Das ist so ähnlich, als wenn Du auf einer Flasche “Apfelsaft” liest, und es schmeckt dann wie Bier (weil es Bier ist). Ein bisschen Spielen mit Erwartungshaltungen ist das, eigentlich ganz faszinierend, ein bisschen entlarvend auch. Beim ersten Mal ist man fast versucht, das Zeug wieder auszuspucken, weil der Kopf signalisiert: “Das ist nicht das, was ich dir eingeflüstert habe”. Beim zweiten Mal ist man dann nicht mehr geschockt, beim dritten hat sich das Muster schon im Kopf festgesetzt.
Lustigerweise habe ich die Erfahrung gemacht, dass die totalen Weinnovizen schon beim ersten Mal nicht “päh!” gemacht haben – einfach, weil sie kein Erwartungsmuster abrufen und deshalb “vorurteilsfreier” an die Sache herangehen konnten.
Ich möchte jetzt nicht insistieren, dass jeder Weinfreund und jede Weinfreundin unbedingt schwefelfreien Wein probieren sollen. Aber spannend ist es allemal, mein persönlicher Horizont hat sich auf jeden Fall erweitert.
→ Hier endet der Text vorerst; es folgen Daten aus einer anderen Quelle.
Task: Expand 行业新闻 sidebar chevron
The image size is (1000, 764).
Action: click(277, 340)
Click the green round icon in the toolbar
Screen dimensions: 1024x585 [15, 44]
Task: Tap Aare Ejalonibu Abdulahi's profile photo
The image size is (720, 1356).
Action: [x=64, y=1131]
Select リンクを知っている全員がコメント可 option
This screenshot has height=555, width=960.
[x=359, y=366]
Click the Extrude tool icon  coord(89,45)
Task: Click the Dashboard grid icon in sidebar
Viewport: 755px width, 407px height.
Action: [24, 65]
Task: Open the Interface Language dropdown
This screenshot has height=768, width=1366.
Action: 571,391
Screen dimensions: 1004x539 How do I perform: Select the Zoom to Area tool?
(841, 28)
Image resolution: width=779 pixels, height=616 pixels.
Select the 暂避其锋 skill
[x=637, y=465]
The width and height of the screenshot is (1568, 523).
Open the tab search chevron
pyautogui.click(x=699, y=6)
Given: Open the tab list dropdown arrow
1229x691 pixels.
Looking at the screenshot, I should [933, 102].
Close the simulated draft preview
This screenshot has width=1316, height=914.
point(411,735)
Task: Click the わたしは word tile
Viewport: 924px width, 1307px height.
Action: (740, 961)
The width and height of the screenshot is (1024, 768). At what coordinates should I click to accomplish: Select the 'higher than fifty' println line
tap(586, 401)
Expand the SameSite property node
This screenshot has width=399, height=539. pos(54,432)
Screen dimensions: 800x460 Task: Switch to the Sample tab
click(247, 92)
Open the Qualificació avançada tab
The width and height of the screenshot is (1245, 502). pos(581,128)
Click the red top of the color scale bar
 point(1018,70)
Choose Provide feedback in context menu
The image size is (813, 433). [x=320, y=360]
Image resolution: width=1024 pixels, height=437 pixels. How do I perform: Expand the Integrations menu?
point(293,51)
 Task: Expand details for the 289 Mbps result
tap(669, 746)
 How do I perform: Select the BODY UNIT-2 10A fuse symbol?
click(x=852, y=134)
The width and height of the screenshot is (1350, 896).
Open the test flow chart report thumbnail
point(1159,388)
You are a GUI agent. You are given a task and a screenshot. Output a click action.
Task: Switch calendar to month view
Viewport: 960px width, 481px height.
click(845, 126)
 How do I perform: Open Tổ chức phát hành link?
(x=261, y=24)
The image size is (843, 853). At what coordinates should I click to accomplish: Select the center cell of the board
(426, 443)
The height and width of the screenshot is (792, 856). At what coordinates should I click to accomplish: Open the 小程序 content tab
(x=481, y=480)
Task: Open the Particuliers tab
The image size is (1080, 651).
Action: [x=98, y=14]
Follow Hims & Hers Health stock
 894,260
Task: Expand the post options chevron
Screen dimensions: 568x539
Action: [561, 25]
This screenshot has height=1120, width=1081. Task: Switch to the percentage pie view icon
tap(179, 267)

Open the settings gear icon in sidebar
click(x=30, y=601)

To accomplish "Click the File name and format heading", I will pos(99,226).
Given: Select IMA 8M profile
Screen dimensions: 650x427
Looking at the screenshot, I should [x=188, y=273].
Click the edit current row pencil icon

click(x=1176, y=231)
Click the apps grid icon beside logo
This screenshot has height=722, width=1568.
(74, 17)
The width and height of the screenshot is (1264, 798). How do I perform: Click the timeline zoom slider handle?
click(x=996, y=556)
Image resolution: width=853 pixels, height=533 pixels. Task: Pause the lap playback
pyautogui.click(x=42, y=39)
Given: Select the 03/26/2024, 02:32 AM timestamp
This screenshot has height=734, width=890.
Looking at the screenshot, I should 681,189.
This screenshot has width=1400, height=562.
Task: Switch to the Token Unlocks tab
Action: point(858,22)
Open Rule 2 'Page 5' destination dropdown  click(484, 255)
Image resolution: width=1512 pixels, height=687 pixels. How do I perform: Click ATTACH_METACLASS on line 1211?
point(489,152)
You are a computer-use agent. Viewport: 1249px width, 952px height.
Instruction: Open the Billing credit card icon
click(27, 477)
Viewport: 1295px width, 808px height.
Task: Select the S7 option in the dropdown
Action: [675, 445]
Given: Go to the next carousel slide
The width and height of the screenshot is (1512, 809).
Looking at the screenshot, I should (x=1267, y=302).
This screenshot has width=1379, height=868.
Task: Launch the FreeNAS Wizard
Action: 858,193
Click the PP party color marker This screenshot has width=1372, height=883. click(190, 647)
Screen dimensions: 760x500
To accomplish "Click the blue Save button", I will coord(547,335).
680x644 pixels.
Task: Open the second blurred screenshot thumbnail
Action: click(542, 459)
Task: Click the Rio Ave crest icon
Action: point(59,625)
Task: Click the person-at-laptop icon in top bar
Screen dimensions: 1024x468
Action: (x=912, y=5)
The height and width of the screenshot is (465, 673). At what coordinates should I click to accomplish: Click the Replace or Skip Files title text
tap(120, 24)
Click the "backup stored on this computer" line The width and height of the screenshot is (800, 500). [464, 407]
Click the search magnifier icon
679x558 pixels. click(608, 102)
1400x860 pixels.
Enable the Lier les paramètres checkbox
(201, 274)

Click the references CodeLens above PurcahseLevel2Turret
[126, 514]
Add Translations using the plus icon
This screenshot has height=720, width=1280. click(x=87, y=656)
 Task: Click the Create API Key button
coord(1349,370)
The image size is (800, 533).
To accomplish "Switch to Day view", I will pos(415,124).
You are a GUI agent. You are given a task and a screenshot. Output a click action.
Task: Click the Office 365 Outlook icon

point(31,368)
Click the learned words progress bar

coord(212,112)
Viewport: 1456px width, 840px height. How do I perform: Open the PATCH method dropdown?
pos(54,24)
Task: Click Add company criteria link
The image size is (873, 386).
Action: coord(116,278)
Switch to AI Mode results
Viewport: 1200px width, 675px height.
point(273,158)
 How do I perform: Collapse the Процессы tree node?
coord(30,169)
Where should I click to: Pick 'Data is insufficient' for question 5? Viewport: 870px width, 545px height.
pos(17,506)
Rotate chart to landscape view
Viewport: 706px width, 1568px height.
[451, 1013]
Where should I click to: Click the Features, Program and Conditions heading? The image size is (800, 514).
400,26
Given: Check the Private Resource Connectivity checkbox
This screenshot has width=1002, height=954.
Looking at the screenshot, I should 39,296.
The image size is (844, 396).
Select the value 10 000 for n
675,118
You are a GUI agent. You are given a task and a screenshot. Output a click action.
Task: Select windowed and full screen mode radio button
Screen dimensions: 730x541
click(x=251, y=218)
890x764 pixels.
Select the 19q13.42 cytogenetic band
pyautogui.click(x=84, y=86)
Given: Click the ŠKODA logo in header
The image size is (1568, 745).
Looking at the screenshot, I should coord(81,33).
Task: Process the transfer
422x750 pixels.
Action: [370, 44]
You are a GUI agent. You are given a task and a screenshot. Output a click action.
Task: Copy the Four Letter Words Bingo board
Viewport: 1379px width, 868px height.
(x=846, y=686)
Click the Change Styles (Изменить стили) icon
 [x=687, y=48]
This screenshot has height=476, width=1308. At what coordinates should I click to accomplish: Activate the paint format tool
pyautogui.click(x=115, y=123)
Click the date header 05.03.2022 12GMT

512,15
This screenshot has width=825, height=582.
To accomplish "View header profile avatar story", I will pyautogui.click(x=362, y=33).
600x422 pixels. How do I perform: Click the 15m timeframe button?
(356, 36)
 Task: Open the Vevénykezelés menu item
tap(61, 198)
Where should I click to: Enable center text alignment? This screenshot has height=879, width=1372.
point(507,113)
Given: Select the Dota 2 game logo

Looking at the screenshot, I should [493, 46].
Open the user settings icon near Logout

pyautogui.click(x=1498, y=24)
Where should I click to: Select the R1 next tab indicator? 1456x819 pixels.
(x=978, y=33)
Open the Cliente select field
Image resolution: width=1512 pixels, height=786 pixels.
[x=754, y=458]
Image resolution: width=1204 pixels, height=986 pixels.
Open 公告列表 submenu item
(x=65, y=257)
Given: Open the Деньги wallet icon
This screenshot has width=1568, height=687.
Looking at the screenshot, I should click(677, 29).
Lieber Gery, bleib weiter dran, in wenigen Tagen fahre ich nach Frankreich und werde vor Ort auch richtig große Weine verkosten! Bin schon sehr gespannt darauf.
Pingback: Die Suche geht weiter: Vin Naturel von Marcel Richaud | Chez Matze
Dieser Beitrag ist zwar schon 3 Jahre alt,aber ich bin heute erst drauf gestossen.
der Hype ist grösser geworden und hat richtig Wellen geschlagen.
Ich selbst hab mich vom Fruchttrinker zum Liebhaber von gereiften Weinen entwickelt.
Auch Vin Naturell hab ich mehrmals verkostet.Eher nicht mein Ding.Bis auf den SB 2010,ungeschwefelt,unfiltriert(muss!sonst instabil),vom Weingut Hubert Lay,Ihringen,ECOVIN-Betrieb,am Kaiserstuhl.
In der Nase sehr fruchtig.Am Gaumen dann wieder rote Früchte,dann aber sehr traubig.Werd ich weiterverfolgen.
Aufmachen und austrinken sagt der Winzer.Zur Lagerfähigkeit hat er eine sehr eigene Meinung.hat auch eine website,aber nicht sehr aktuell.
Seine SB sind richtig gut.
Für Regenthasser:probiert mal Seine gereiften 6-8 Jahre alten Regent.